So, first thing I did was pick out my red plastic bobbins (Viking makes bobbins in colors for my machine: purple, red, yellow, blue and green, in an assorted pack.) I used a Sharpie to write an A on them, so I would know they were the Aurifil bobbins. The spools were orange, which is Aurifil's easy way to determine the thread weight on the spool, so it made sense to me to use a similar color bobbin. Others use nail polish to mark the style of thread on the metal bobbins. I picked Eleanor Burns Autumn Leaves pattern and the fabrics to match the threads. I carefully pieced the leaves, making my usual adjustment for needle placement and 1/4" seams. Guess what? My pieces were bigger than usual! Yes, the thread did make a difference in the seam allowance, making the block size more accurate. I readjusted my needle position, and resewed the pieces. Yes, I had to rip out some of that wonderful thread. I was really sad to see I had wasted some! But I was learning that all "they" say about this thread is true. More accurate piecing, better quilting, less breakage, less lint. It really is as great as others have said. Since the thread is thinner, you really can put more on a bobbin, and you don't have as much lint in your machine after using it. I really checked this out.

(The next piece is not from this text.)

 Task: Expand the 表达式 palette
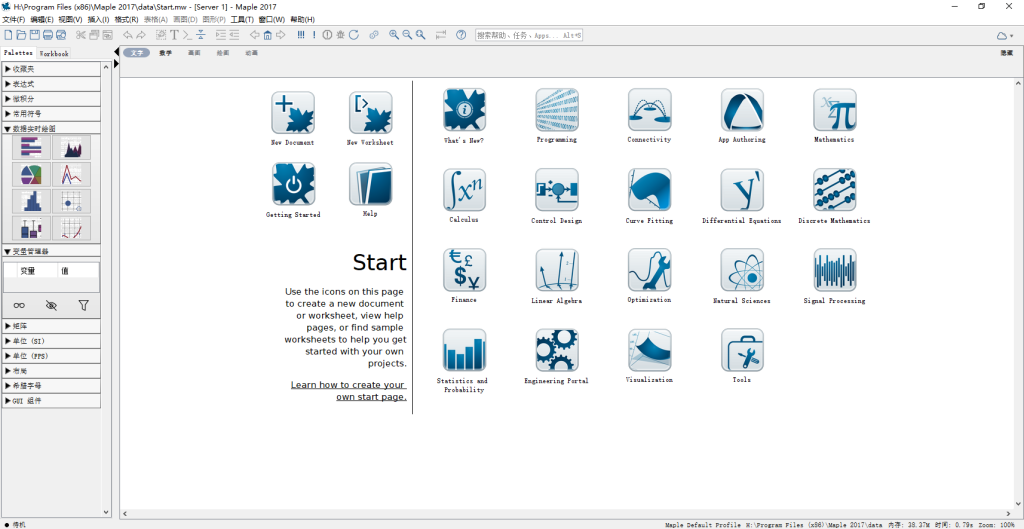[50, 84]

So, here are my projects. I showed them to a friend, Miko at JF Magic, who works with some great guys who wanted to add fiber optic lights to these. One is finished, and the other needs backing and binding to finish after the lights were added. Look at the piecing, and the quilting. I am especially proud of that stitching. I did my best work on these, and Aurifil thread really did make a difference. Now to get other colors. I plan to replace my usual Gutterman with Aurifil 50wt, and want to try the other weights for quilting. I love Aurifil. The price per spool may be a little higher than I was paying for Gutterman, but it is well worth it for the sheen, how it works in my machine, and the accuracy.

I'm glad you can see the lights in this picture. It looks really cool, and the lights "chase" around the square.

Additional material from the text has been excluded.